**What you are asked to do**: Copy out exactly the lines from the one containing "You are a computer-use agent. 954x674 pixels." to the last line of the records below, both included, and leave out any pictures.

═════ Exercise data

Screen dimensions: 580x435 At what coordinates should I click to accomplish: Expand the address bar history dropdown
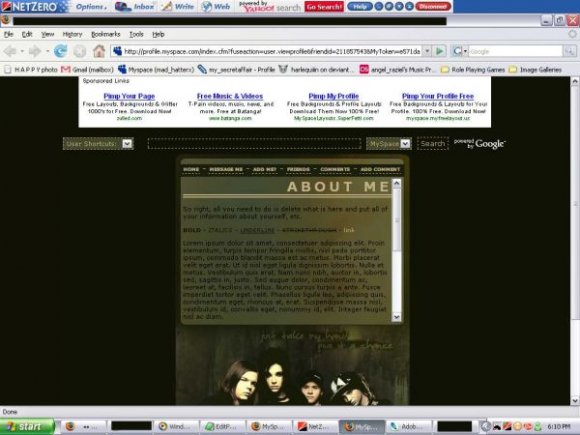pos(427,51)
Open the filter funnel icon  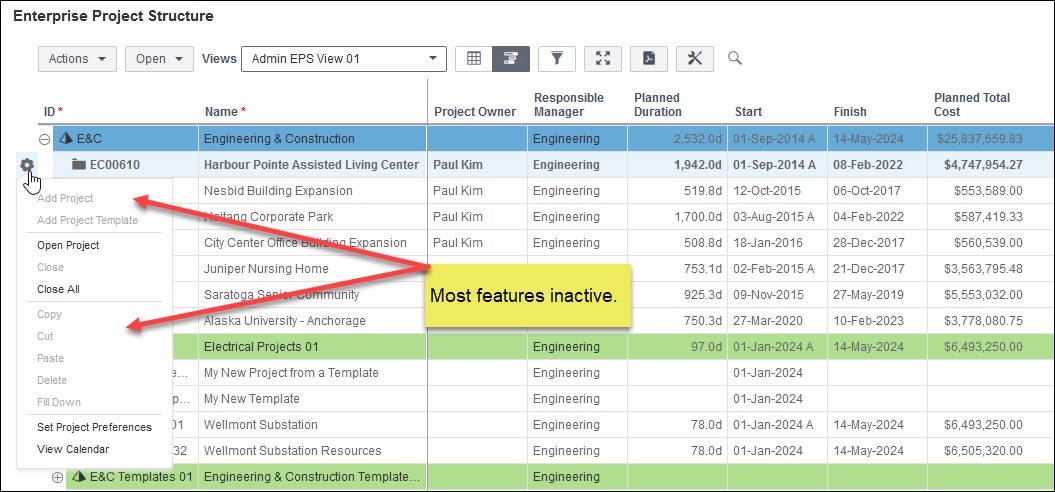(x=557, y=59)
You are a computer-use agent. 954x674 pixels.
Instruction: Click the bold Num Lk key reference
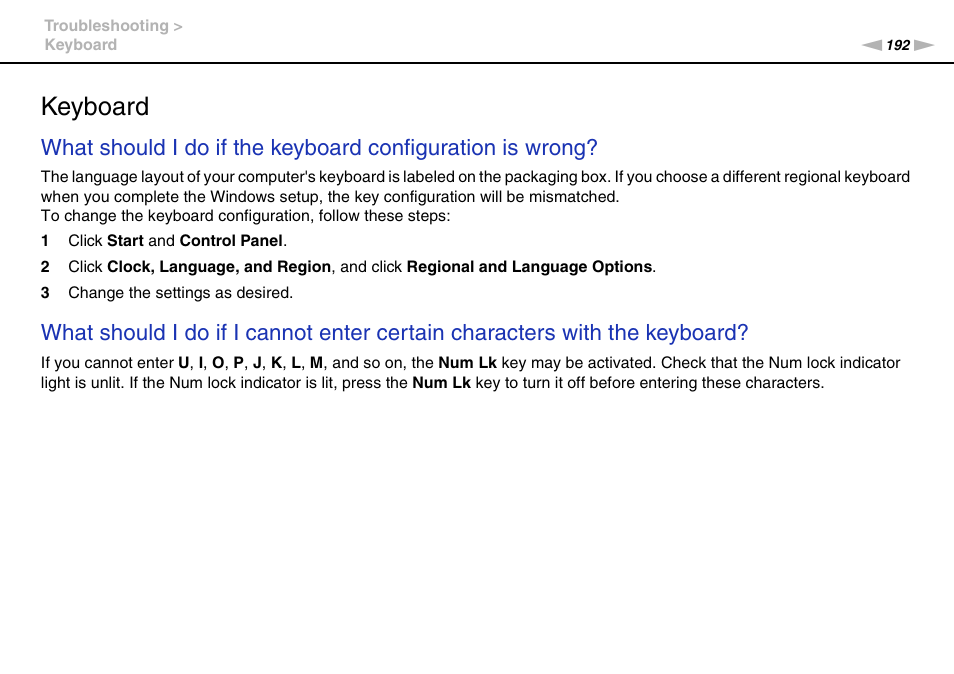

══════════

**Reply to the exercise**:
You are a computer-use agent. 954x674 pixels.
Instruction: Click the bold Num Lk key reference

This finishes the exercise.